Work to do: Recast each line of the items below as a string in a JSON list, one string per line, skipping blank lines and leaving out the pictures.

--- start Material for this exercise ---

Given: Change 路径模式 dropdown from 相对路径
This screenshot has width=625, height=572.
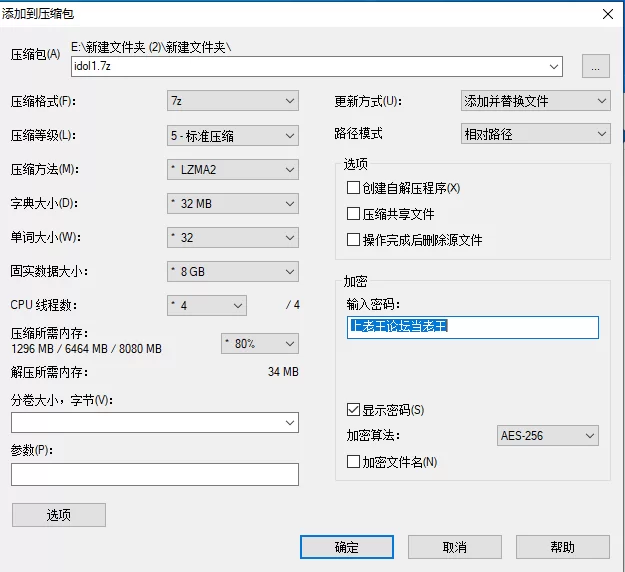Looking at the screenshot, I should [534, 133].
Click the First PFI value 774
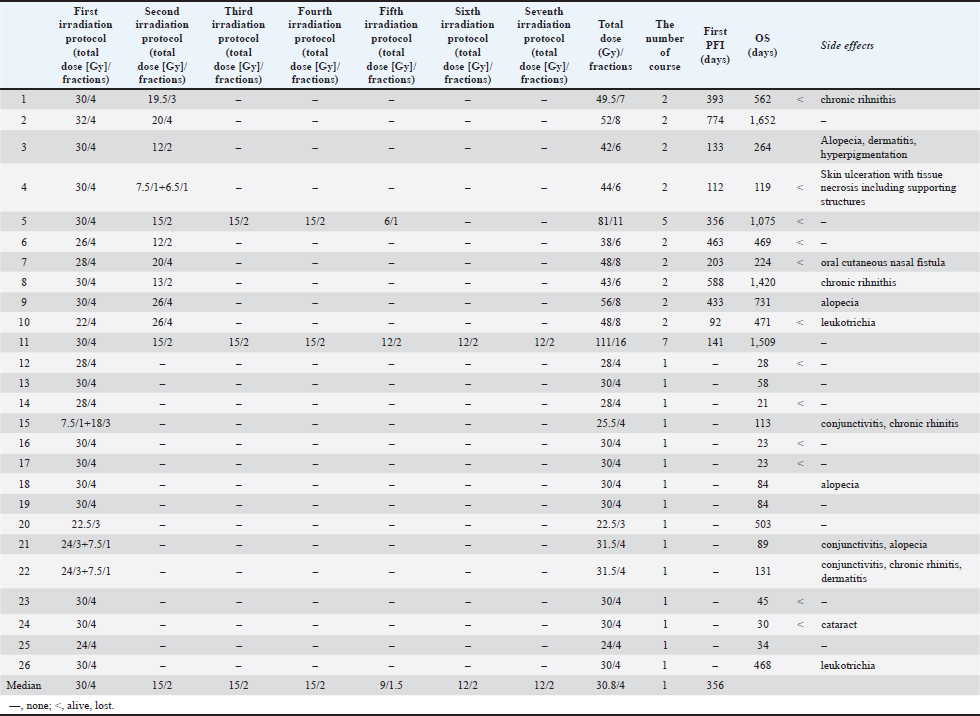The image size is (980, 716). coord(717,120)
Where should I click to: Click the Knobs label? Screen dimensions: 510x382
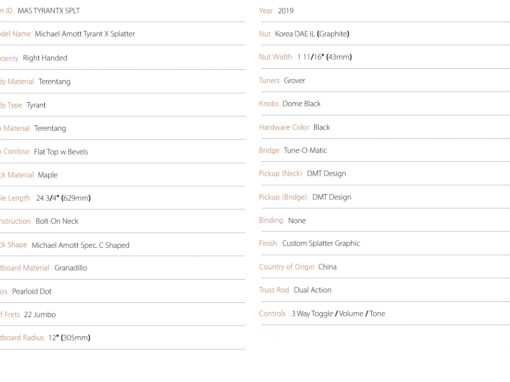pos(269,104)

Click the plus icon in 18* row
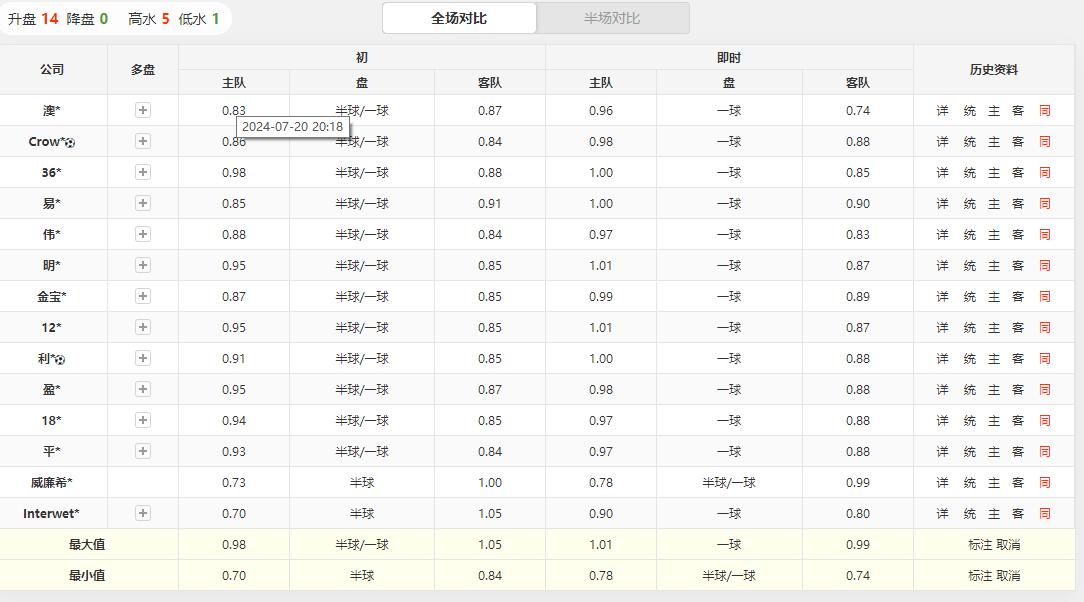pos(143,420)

--- end Material for this exercise ---

Answer for this exercise:
[
  "Given: Change 路径模式 dropdown from 相对路径",
  "This screenshot has width=625, height=572.",
  "Looking at the screenshot, I should [534, 133].",
  "Click the First PFI value 774",
  "The image size is (980, 716). coord(717,120)",
  "Where should I click to: Click the Knobs label? Screen dimensions: 510x382",
  "pos(269,104)",
  "Click the plus icon in 18* row",
  "pos(143,420)"
]